Dataset extract START
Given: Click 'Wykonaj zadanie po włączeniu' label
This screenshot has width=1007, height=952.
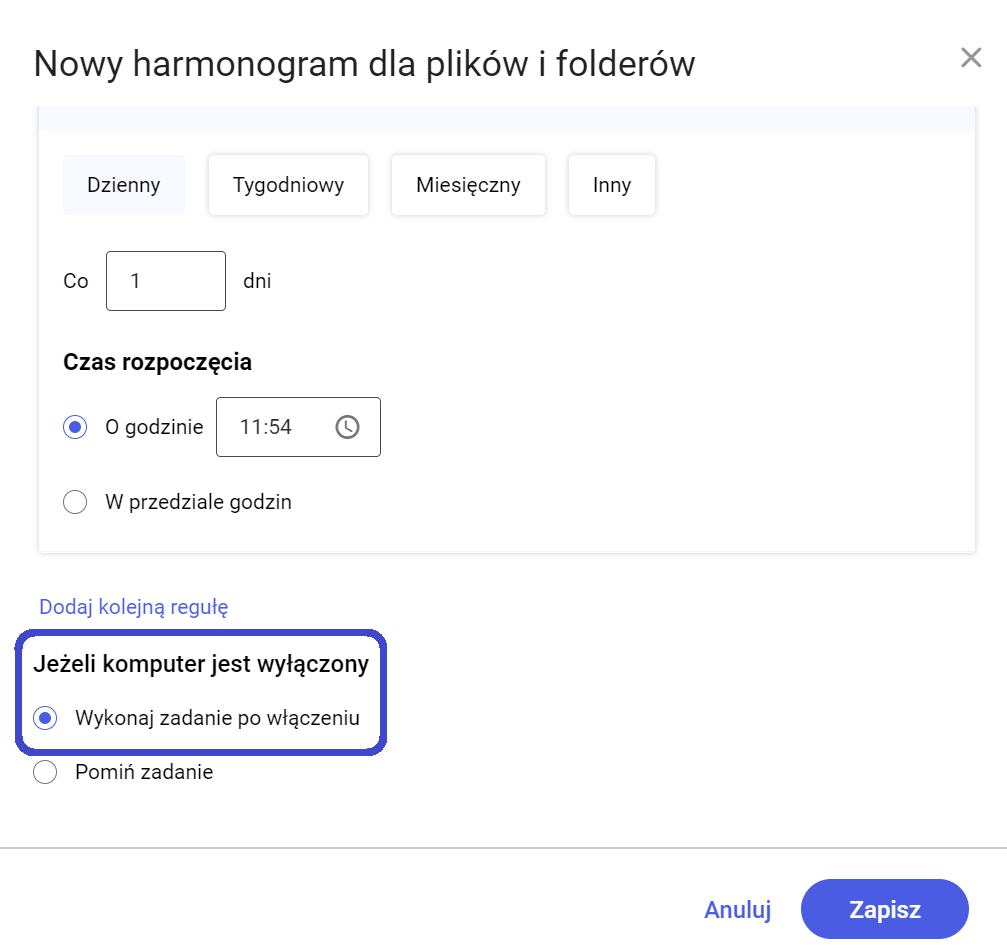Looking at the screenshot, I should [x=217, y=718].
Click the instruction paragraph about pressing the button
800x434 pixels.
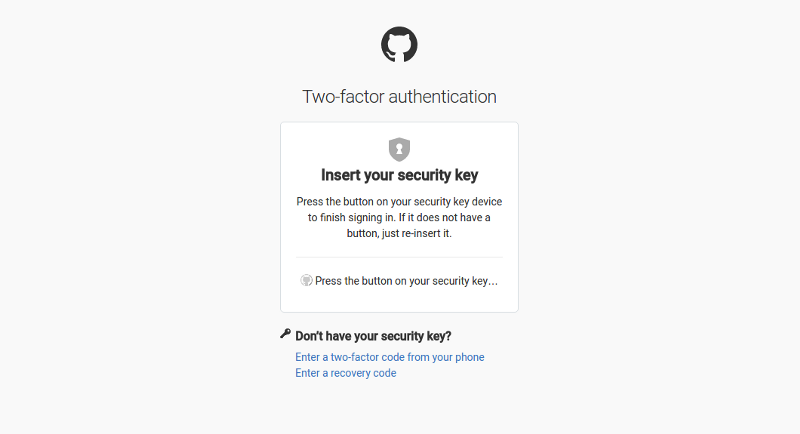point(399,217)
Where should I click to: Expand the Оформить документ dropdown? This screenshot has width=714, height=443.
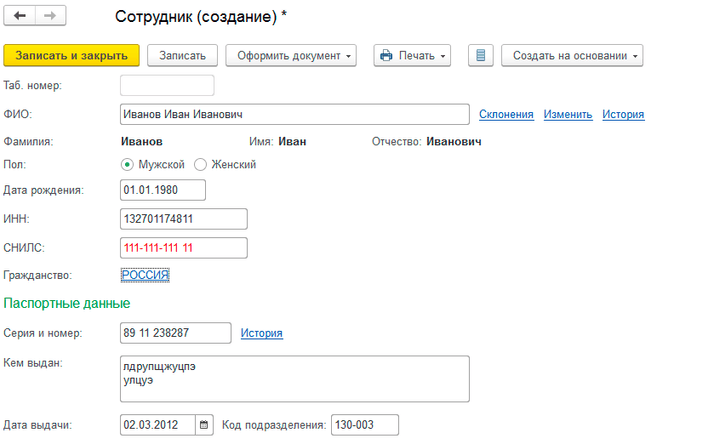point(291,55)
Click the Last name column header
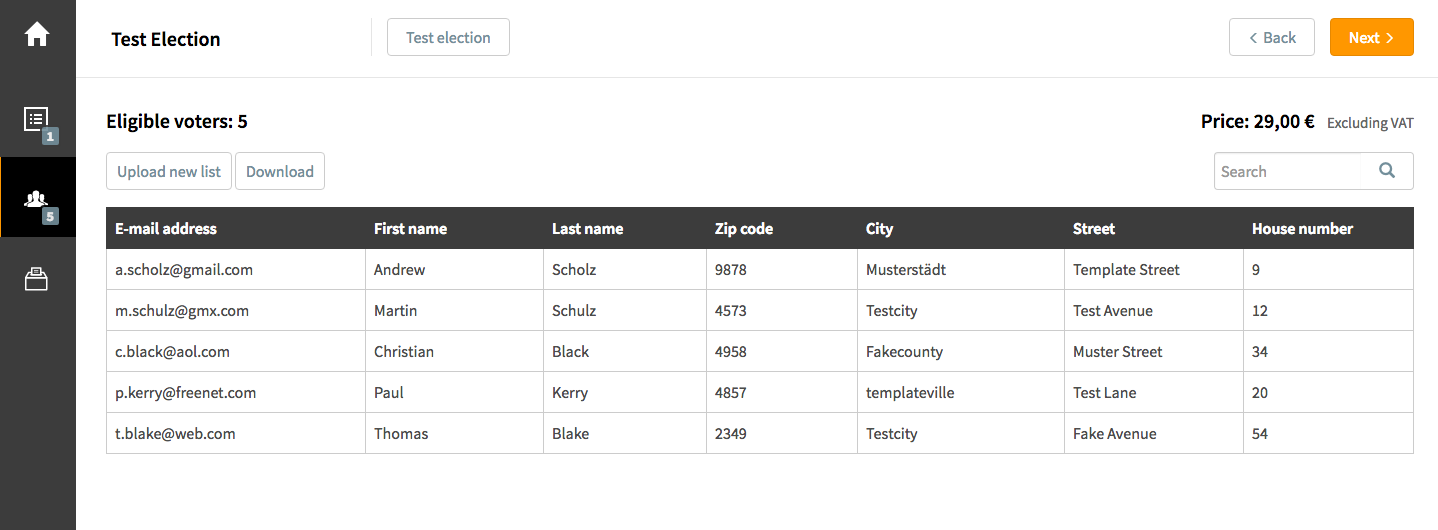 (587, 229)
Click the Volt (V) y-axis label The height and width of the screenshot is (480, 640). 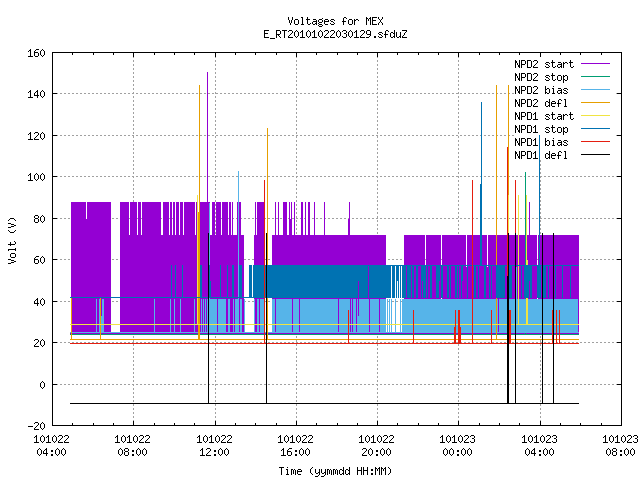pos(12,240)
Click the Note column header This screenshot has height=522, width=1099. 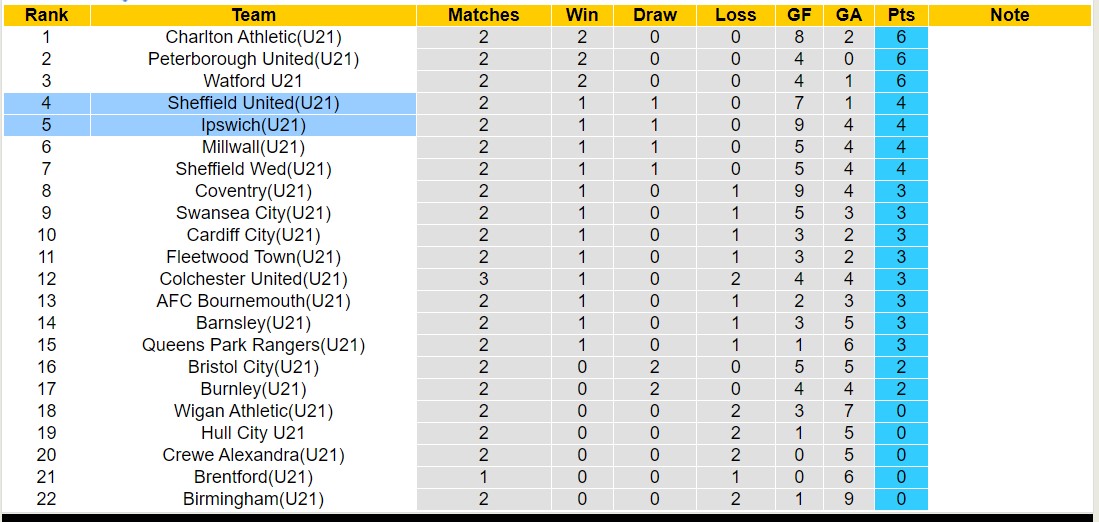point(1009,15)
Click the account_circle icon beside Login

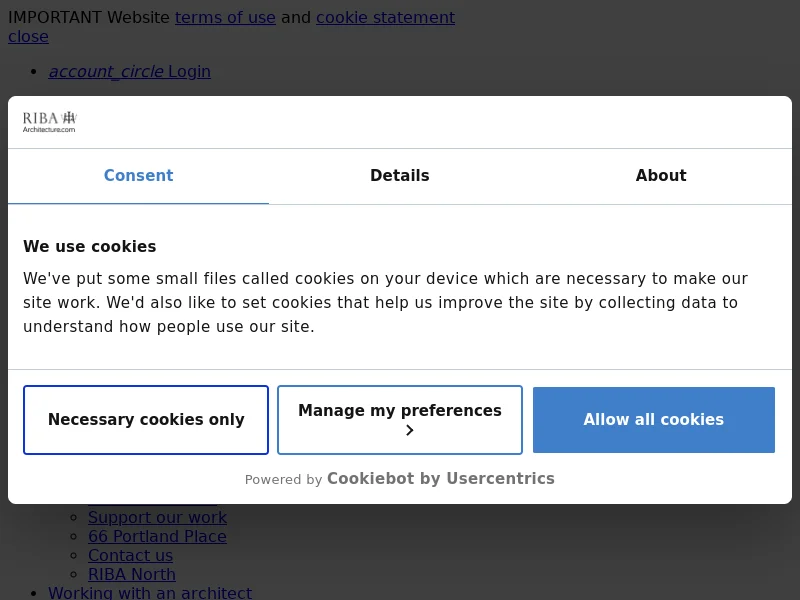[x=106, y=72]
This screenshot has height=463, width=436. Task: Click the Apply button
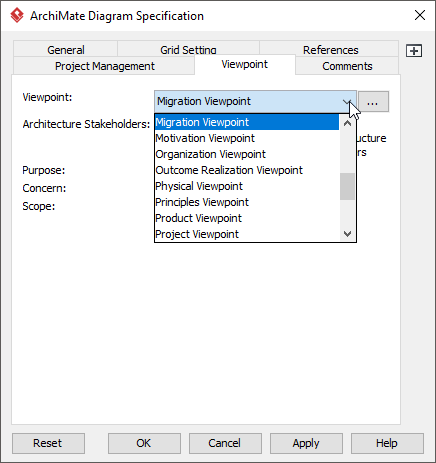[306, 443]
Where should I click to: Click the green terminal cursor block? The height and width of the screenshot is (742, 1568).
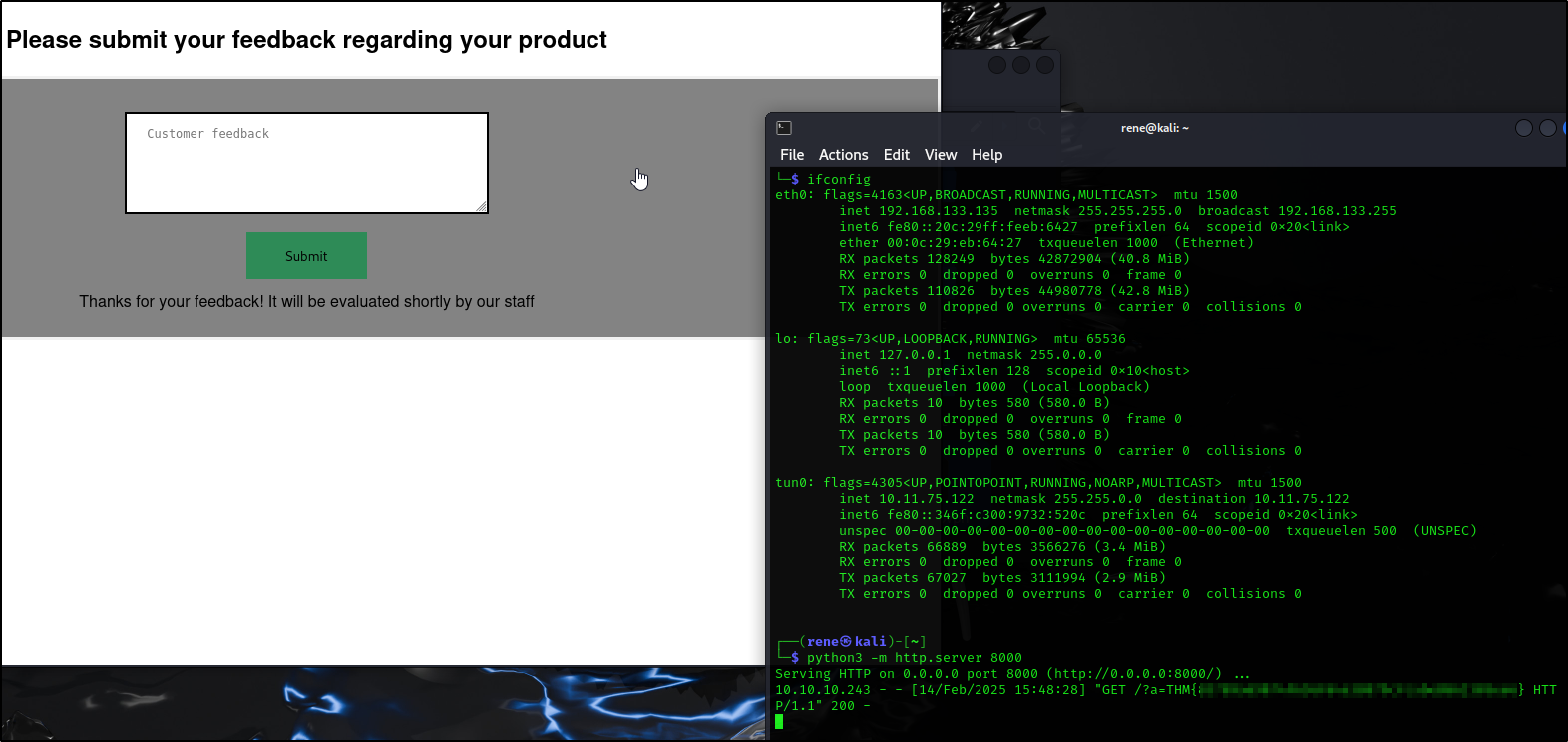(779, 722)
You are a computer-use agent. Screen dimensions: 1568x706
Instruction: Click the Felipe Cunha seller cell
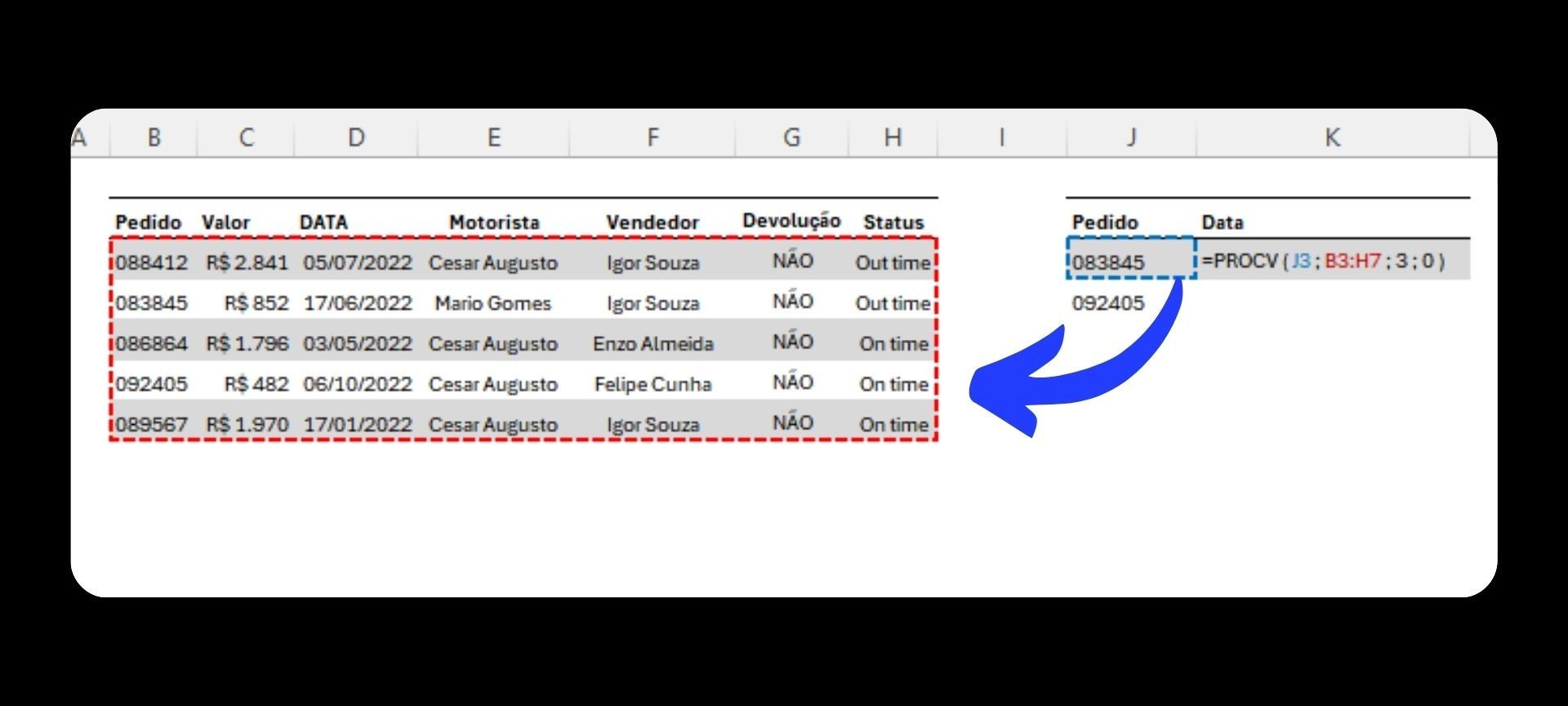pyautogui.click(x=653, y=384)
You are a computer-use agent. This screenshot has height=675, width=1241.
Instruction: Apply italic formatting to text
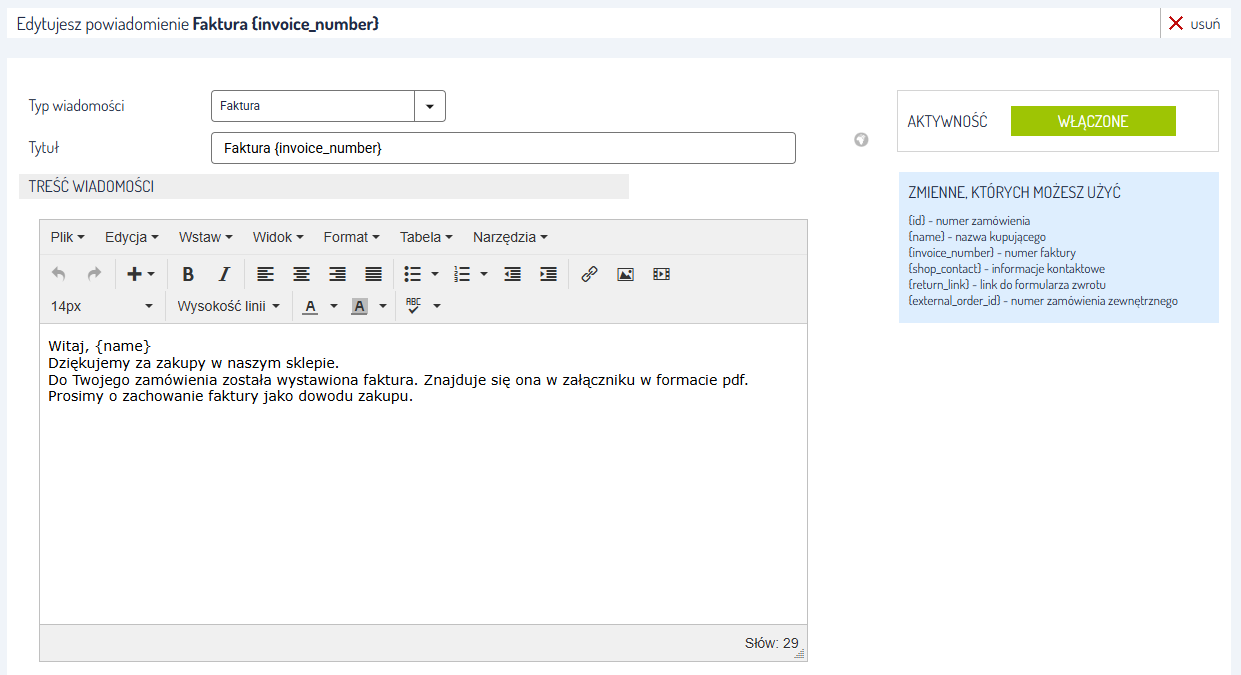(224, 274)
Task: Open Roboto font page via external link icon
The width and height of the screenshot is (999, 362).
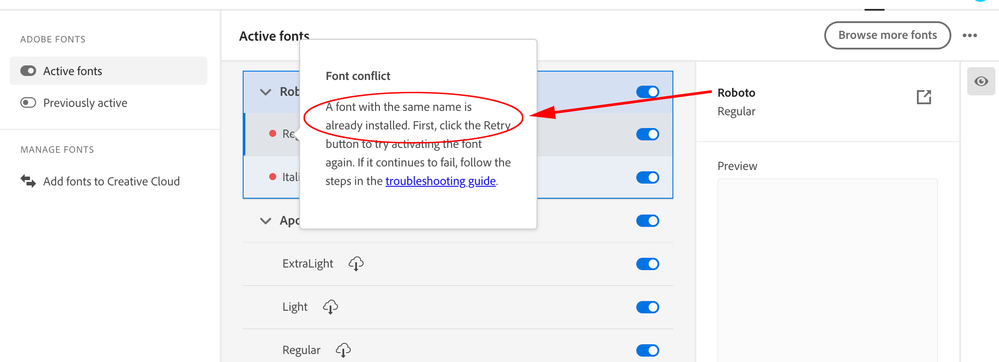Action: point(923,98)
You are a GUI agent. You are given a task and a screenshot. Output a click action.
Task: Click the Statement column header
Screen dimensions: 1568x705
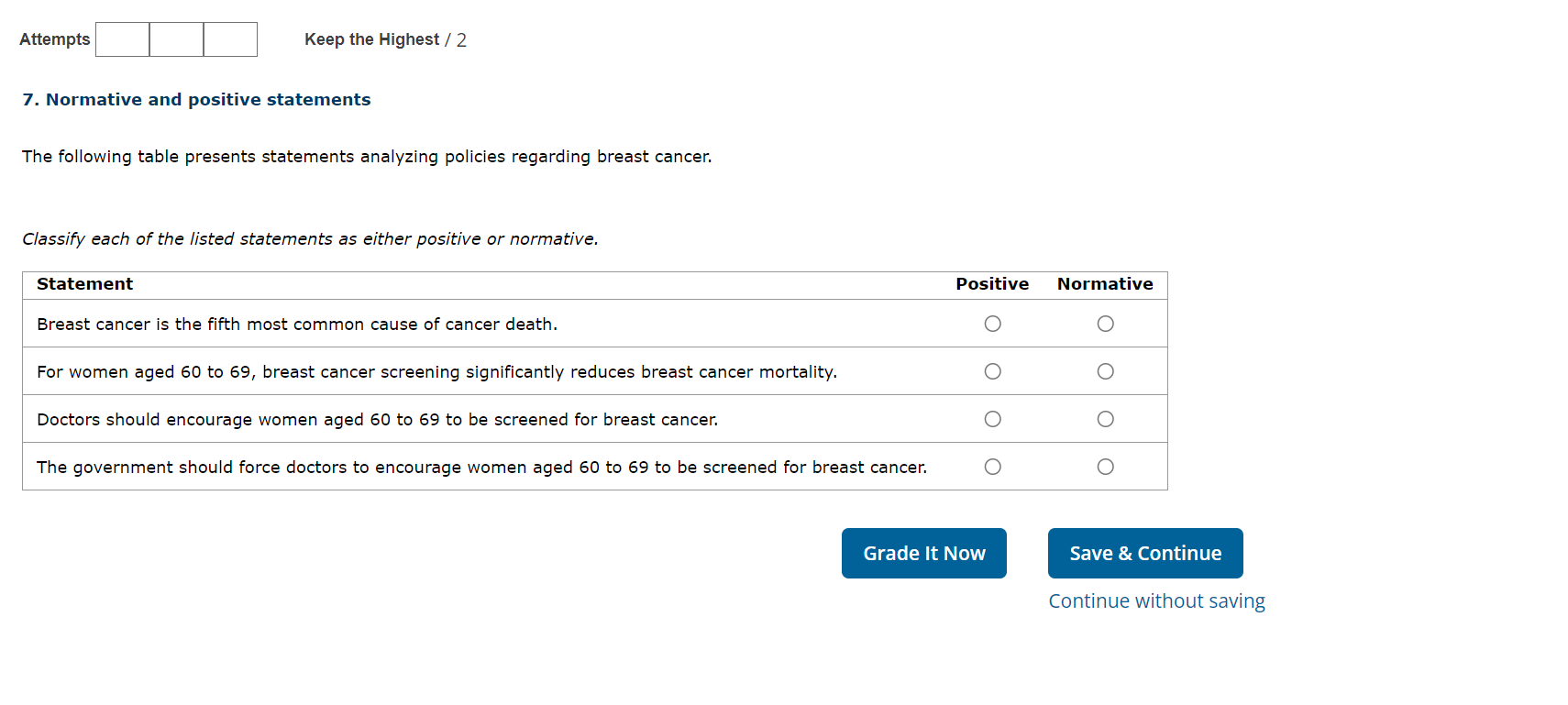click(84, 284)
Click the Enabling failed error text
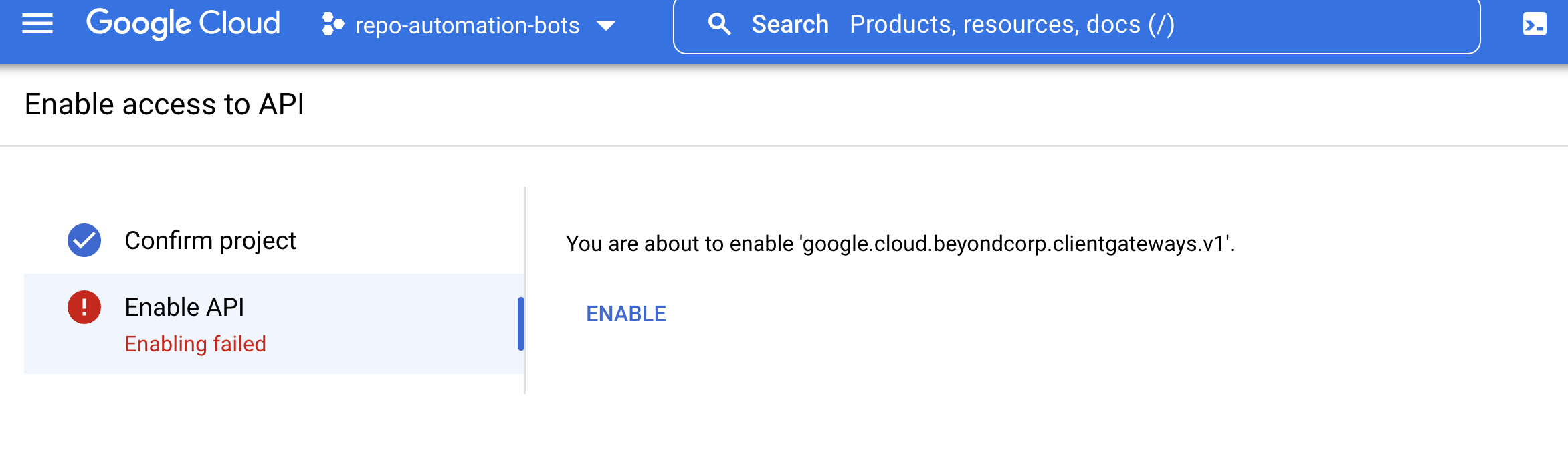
Dataset extract END
An exact restatement of the lines from the one holding "You are a computer-use agent. This" through the end of the entries, both ends included, is the whole answer. Pictures stay out.

You are a computer-use agent. This screenshot has height=675, width=1241.
Instruction: Apply italic formatting to text
(224, 274)
Task: Open Roboto font page via external link icon
The width and height of the screenshot is (999, 362).
Action: point(923,98)
You are a GUI agent. You are given a task and a screenshot. Output a click action.
Task: Click the Statement column header
Screen dimensions: 1568x705
click(84, 284)
Click the Enabling failed error text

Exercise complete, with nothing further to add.